医療機関には体調不良や薬の副作用によって、臭いに対して敏感になっている患者が受診・入院しているケースも珍しくありません。
そのため、看護師の香りとニオイに関するセルフマネジメントは、身だしなみの中でも目に見えない配慮として不可欠です。
自分にとっては心地良いと感じる香りでも、患者にとっては吐き気や頭痛を誘発する原因になり得ることを意識しなければいけません。
このように、周囲への思いやりを持つことが大切です。
まず徹底すべきなのは、勤務中の香水やオーデコロンの使用を一切控えることでしょう。
さらに、日常的に使用する柔軟剤やシャンプー、ハンドクリーム、整髪料などについても香りの強いものは避けるべきです。
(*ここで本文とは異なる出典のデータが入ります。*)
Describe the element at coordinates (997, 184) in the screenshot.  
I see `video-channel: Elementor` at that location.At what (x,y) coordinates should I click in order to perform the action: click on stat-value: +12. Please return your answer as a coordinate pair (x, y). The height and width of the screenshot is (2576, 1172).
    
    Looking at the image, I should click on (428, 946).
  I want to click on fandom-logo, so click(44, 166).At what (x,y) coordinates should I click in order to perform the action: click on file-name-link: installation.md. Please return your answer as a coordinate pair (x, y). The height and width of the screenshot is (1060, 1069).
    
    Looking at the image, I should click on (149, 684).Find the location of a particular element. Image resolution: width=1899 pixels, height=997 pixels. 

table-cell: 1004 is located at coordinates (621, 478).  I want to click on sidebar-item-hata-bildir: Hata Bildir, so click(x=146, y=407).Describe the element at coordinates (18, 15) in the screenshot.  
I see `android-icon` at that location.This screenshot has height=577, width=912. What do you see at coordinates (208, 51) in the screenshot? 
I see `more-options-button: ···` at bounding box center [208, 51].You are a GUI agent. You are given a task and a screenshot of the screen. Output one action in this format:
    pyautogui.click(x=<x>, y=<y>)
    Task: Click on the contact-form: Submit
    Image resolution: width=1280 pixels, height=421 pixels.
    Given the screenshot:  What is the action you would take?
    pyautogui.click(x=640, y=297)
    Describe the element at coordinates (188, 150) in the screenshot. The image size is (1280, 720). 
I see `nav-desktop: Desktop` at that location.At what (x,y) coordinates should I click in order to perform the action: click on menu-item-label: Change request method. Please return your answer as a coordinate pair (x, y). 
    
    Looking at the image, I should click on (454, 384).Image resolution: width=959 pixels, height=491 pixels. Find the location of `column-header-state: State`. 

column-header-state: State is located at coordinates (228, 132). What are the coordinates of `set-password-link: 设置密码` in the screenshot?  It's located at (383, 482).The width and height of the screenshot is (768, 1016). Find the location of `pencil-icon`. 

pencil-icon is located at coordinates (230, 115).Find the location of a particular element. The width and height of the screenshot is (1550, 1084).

無香料か微香性の製品が医療現場における鉄則となります。
処置や介助の際、看護師は患者と近い距離で接するため、わずかな香りの残りでも相手に強い不快感を与えてしまうリスクがあるのです。
一方で、自身の体臭や口臭といった不快なニオイに対するケアも欠かせません。
多忙な業務の中で汗をかいた場合は、無香料の汗拭きシート等を用いてこまめに拭き取り、衣服を清潔に保つ必要があります。
また、食事の後の口臭ケアとして、歯磨きやうがいを徹底することも不可欠なエチケットです。
周囲の療養環境を脅かさないよう、細部まで行き届いた配慮の継続が患者からの信頼を獲得し、プロフェッショナルとして適切なケアを提供する要素となります。